To estimate the difficulty of the input question, first, its category level is determined, and a numerical difficulty value is assigned as per the category level. For implementation of the classifier, we prepare a dataset containing questions collected from various sources. Then we train a Support Vector Machine classifier (Cortes & Vapnik, 1995); particularly we used the LibSVM toolkit.Footnote 1 We used various features including unigram, bigram, wh-words, other question words, terms, parse-structure similarity. To compute the parse-structure similarity, we use the tree kernel as defined in Moschitti (2006). Then to assign a numerical difficulty, we use the mapping presented in Table 2.

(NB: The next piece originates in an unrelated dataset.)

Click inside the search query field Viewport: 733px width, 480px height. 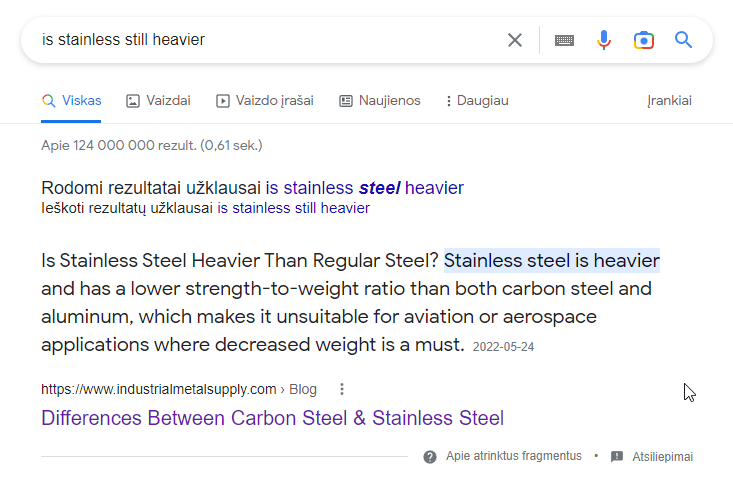[260, 40]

The second approach is also based on classification. Here the basis is Bloom’s Taxonomy (Bloom, Engelhart, Furst, Hill, & Krathwohl, 1956). Bloom’s taxonomy is a hierarchical model used to classify educational learning objectives into levels of complexity and specificity. As per the revised Bloom’s taxonomy defined in 2011, the levels are, Remember, Understand, Apply, Analyze, Evaluate, Create. These levels are considered as a measure of difficulty. Answers to the remember and understand level questions are directly available in the textbook. Answering these questions requires reading the topics and memorizing those. To answer apply level questions, the students have to understand the related concepts and apply those to get the result. Such questions are generally tougher than the previous category. Similarly, analyze and evaluate level questions are more difficult. So, a higher level implies a higher level of difficulty (Remember – 1, Create – 6). The mapping is presented in Table 3. The taxonomy level is determined by another classifier. The working of this classifier is the same as the previous one. Given a question, the classifier maps it into Bloom’s Taxonomy-based difficulty level.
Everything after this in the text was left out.